Daher habe ich die 10 meisten Themen und Ängste mithilfe von Wikipedia zusammengesetzt und beantwortet:


1. Ich kann mich selbst nicht glücklich machen, andere können das besser als ich.
Nur du kannst dich selbst glücklich machen. Denn du bist der Inhaber deiner Emotionen, du entscheidest wann und wie du Glück und Freude zulässt.

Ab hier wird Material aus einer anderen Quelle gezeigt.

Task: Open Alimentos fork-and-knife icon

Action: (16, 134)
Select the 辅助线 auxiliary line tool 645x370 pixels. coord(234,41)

2. Andere sind für meine Gefühle verantwortlich und ich bin für ihre verantwortlich.
Nur du selber bist für deine Gefühle verantwortlich, denn du erzeugst diese.

3. Ich wäre egoistisch und falsch, wenn ich mich selbst glücklich machte.
Wer sonst will dich Glücklich machen? Jeder ist für sich selbst verantwortlich. Helfen ist immer gut - aber helfe zuerst dir selbst. Denn wenn du dir selbst nicht hilfst, kann du anderen auch nicht mehr helfen.

4. Im Grunde meines Wesens bin ich schlecht.
Gott ist Rein und Gut, und so bist du, alles andere ist eine Illusion.

5. Am besten ist es, Bedürfnisse nach Liebe und Zuwendung wegzuschieben.
Liebe ist alles. Du bestehst aus Liebe, verdeckt durch anderen Emotionen und Gedanken.

6. In mir gibt es kein inneres Kind, andere haben es vielleicht, ich aber nicht.
Du bist ein Kind. Nur schämst du dich dafür, dabei will dieses Kind endlich raus.

7. Niemand an meinem Arbeitsplatz würde mich noch respektieren, wenn ich kindlich wäre.
Alle sind Kinder. Respektieren sie dich nicht, so respektieren sie sich selbst nicht. Sogar Jesus sagte einst: "Seid wie die Kinder"

8. Ich werde nie etwas zustande bringen, wenn ich das Kind in mir rauslasse.
Das Kind bringt dir den Erfolg ins leben der fehlt.

9. Ich kann dem Kind nicht vertrauen, es wird mir nur Ärger machen.
Vertraue dir, Kind, und somit Gottes Energie.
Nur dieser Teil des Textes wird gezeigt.